China’s Stance On Waste Is Significant

The Lempert Report
February 05, 2018

The U.S. exports about one-third of our recycled waste, and nearly half goes to China.

China has used recyclables from around the world to supply its manufacturing boom for decades. On January 1st 2018 all that stopped and in a filing with the World Trade Organization the country listed 24 kinds of solid wastes it would ban "to protect China's environmental interests and people's health." The country declared that "foreign waste" includes too many other nonrecyclable materials that are "dirty," even "hazardous." 

In the past China has sorted through all the waste and separated out the recycled goods to use.    

NPR reports that now that the Chinese are not buying waste from the US, recycling companies are faced with a quandary and the garbage is piling up. 

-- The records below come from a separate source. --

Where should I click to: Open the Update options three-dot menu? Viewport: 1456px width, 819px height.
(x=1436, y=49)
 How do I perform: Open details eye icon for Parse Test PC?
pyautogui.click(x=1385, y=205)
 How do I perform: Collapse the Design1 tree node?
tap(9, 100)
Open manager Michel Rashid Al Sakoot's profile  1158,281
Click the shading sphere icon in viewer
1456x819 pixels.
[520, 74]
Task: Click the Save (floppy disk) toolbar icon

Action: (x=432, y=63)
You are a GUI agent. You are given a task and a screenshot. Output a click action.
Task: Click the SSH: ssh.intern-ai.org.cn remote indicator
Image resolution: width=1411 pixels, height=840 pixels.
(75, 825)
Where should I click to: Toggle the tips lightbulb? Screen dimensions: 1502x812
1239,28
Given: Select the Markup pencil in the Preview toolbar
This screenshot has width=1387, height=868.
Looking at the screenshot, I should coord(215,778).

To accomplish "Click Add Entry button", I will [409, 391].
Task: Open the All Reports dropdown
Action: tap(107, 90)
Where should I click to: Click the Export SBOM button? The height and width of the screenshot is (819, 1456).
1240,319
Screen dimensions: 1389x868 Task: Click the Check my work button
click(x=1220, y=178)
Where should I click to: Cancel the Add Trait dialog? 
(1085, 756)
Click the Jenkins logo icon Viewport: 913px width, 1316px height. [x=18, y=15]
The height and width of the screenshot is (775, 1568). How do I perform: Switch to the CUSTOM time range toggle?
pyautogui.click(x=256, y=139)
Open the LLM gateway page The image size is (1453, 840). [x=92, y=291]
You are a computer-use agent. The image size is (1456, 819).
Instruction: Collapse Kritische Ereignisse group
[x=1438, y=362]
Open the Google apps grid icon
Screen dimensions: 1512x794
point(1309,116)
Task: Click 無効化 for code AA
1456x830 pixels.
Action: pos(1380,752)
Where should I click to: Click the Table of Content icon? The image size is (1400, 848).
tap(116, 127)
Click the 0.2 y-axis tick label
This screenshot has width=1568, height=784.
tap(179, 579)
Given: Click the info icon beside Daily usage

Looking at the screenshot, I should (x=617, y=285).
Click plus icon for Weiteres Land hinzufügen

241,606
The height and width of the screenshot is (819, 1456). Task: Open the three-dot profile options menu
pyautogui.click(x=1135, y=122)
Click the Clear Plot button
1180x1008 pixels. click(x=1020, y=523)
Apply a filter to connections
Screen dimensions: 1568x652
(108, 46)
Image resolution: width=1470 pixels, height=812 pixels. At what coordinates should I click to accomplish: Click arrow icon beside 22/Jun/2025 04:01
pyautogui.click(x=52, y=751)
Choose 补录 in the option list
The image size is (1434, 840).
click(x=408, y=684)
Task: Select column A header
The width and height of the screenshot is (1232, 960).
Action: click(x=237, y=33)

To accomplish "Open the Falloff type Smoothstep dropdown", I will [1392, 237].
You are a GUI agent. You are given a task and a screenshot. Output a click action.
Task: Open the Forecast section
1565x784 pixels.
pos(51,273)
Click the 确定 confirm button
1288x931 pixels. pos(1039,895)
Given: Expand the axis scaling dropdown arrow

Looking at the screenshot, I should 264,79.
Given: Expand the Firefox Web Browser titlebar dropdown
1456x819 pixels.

Adina Adler, a senior director with the Institute of Scrap Recycling Industries, told NPR that China's new standards are nearly impossible to meet. The group is trying to persuade China to walk back its demanding target for how clean our recycling exports need to be. But Adler doesn't think China's decision is all bad.

"What China's move is doing is probably ushering in a new era of recycling," she says. 

One company,Bulk Handling Systems is betting that robots can be the future of recycling.  CEO Steve Miller says the robot uses cameras and artificial intelligence to separate recycling from trash "in the same way that a person would do it," but faster and more accurately. 

Miller believes technology like this could let the U.S. make its recycling clean enough for China. Until that happens, the waste will pile up and most of it will go into landfills that will create problems for future generations.